As for hobbies, Ato as been known to bring his guitar to the set where he can be heard playing the blues during downtime. Here, he talks about life, career and the good fortune of currently having two hit TV shows.
Kam Williams: Hi Ato, thanks for the interview.
Ato Essandoh: My pleasure, Kam.
KW: You got a degree in engineering from Cornell, my alma mater. So, how did you end up an actor?
AE: Hah! I was randomly offered a part in a play while at school. I was going to turn it down, but my girlfriend at the time insisted that I do it. It was a singularly thrilling experience. It just stuck with me. I found myself back in New York City a few years after graduation and decided to take some acting classes at night after my consulting job. That was it. I just couldn't shake it.
KW: Congratulations on having two hit TV shows at the same time!
KW: Is it hard shooting one series in Toronto and one in New York?
AE: That would certainly be a "First World Problem," if it were. So I'm going to say no. I love working! I'll take all I can get.
KW: Being American, how did you come to land the role on Copper, a BBC production?
AE: I auditioned. Twice. The second time was in front of Tom Fontana, the show's creator. I didn't think I was going to get it. Months later, on Christmas Eve no less, I got the good news.
KW: Tell me a little about your character, Dr. Matthew Freeman.
AE: Freeman, an ex-slave, is an African-American doctor practicing in the notorious "5 Points" New York City neighborhood. He is brilliant, driven and has a keen desire to help others and leave the world in a better place than he found it. That is his solemn duty. Despite the overwhelming bigotry of the times, Freeman strives to remain an example of African-American achievement.
KW: On Elementary, you play a very different character, Alfredo Llamosa, a former carjacker. What's he like?
AE: Alfredo is cool. He's lived the proverbial "Hard Knock Life." He's turned things around following a bout with drug addiction and now wants to help others, particularly Sherlock. Like Freeman, Alfredo has the same sense of duty about improving the lives of others. Oh, and he rocks fresh gear!
KW: Do you ever get confused on the set about which guy you're supposed to be playing?
AE: You'd be surprised. Sometimes I get the voices confused. Especially after having just flown in, first thing in the morning from Toronto to shoot Elementary in NYC. After some coffee, then I'm like, "Oh yeah, Alfredo is the one who knows what a cell phone is."
KW: Which one is more like the real-life you?
AE: It's close, but I think I lean towards Freeman. But not by much. Yeah, if Freeman and Alfredo had a kid, it would be me.
KW: You were mauled to death in "Django Unchained." What was it like being directed by Quentin Tarantino and working opposite Jamie Foxx and Christoph Waltz?
========================================
What is asked -
1) Reproduce the passage of the Ato Essandoh interview starting at "Ato Essandoh: My" and ending at "a BBC production?".
2) Pick up the Ato Essandoh interview after its final line and carry it forward.

Records provided -
========================================
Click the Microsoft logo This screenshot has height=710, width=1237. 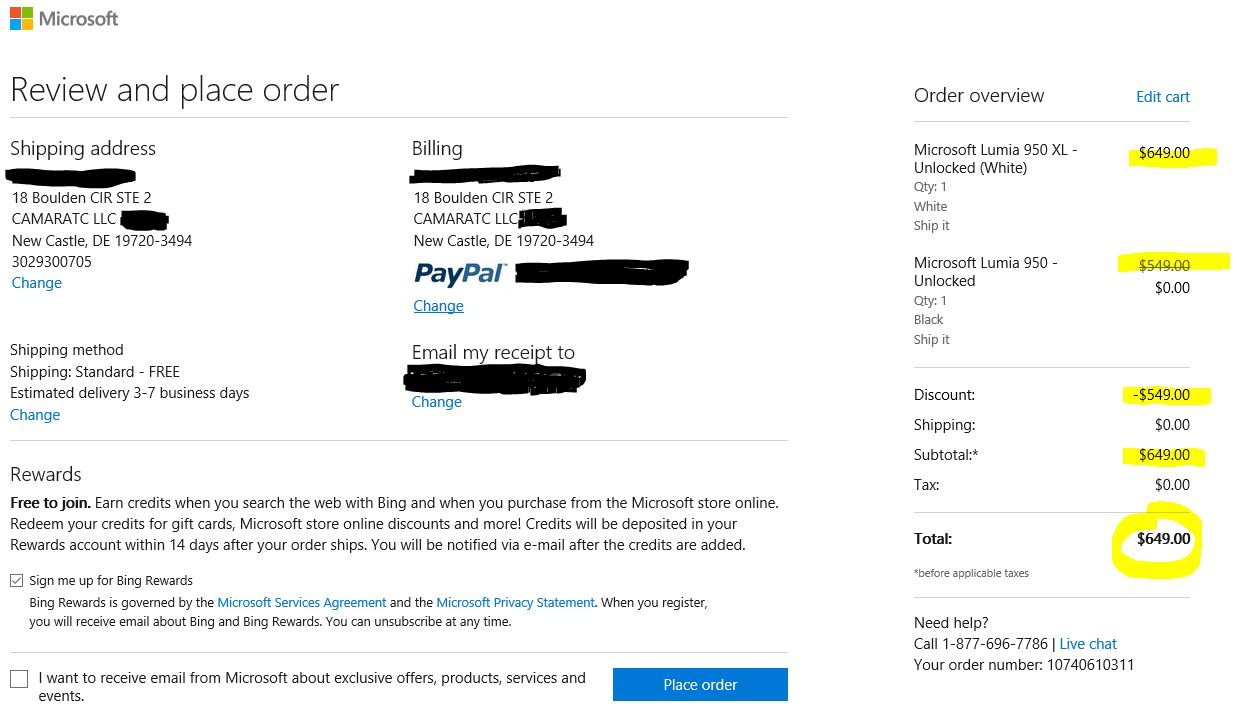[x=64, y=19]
========================================
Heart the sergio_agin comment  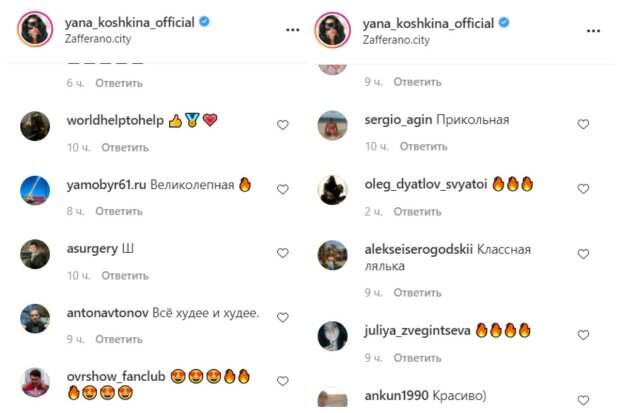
========================================
Exercise responses -
1)
Ato Essandoh: My pleasure, Kam.
KW: You got a degree in engineering from Cornell, my alma mater. So, how did you end up an actor?
AE: Hah! I was randomly offered a part in a play while at school. I was going to turn it down, but my girlfriend at the time insisted that I do it. It was a singularly thrilling experience. It just stuck with me. I found myself back in New York City a few years after graduation and decided to take some acting classes at night after my consulting job. That was it. I just couldn't shake it.
KW: Congratulations on having two hit TV shows at the same time!
KW: Is it hard shooting one series in Toronto and one in New York?
AE: That would certainly be a "First World Problem," if it were. So I'm going to say no. I love working! I'll take all I can get.
KW: Being American, how did you come to land the role on Copper, a BBC production?

2)
AE: If you're planning on getting mauled by dogs, this is the most fun you'll ever have. Quentin was absolutely a dream to work for. He's savant level brilliant and savagely funny. Jamie and Christoph were charming and generous. Leo, who I've worked with before on Blood Diamond, is a consummate pro. I repeat: If you are going to get mauled by dogs, this is the most fun you'll ever have.
KW: What is the key to your knack for delivering memorable performances in support roles in movies like Hitch and Blood Diamond?
AE: I just try to help tell the story as best as possible. It helps when you're working for fantastic directors like Andy Tennant and Ed Zwick. I pretty much just do whatever they tell me.
KW: You are also a playwright and a stage actor. Do you prefer theater to film?
AE: Theater! You get to rehearse and explore the story for some months before the crowd sees it. Then there is the crowd itself. Nothing beats performing live. The five minutes before the stage manager calls "Places!" is thrilling, feeling the audience listening, and breathing and responding. Nothing beats it.
KW: Is there any question no one ever asks you, that you wish someone would?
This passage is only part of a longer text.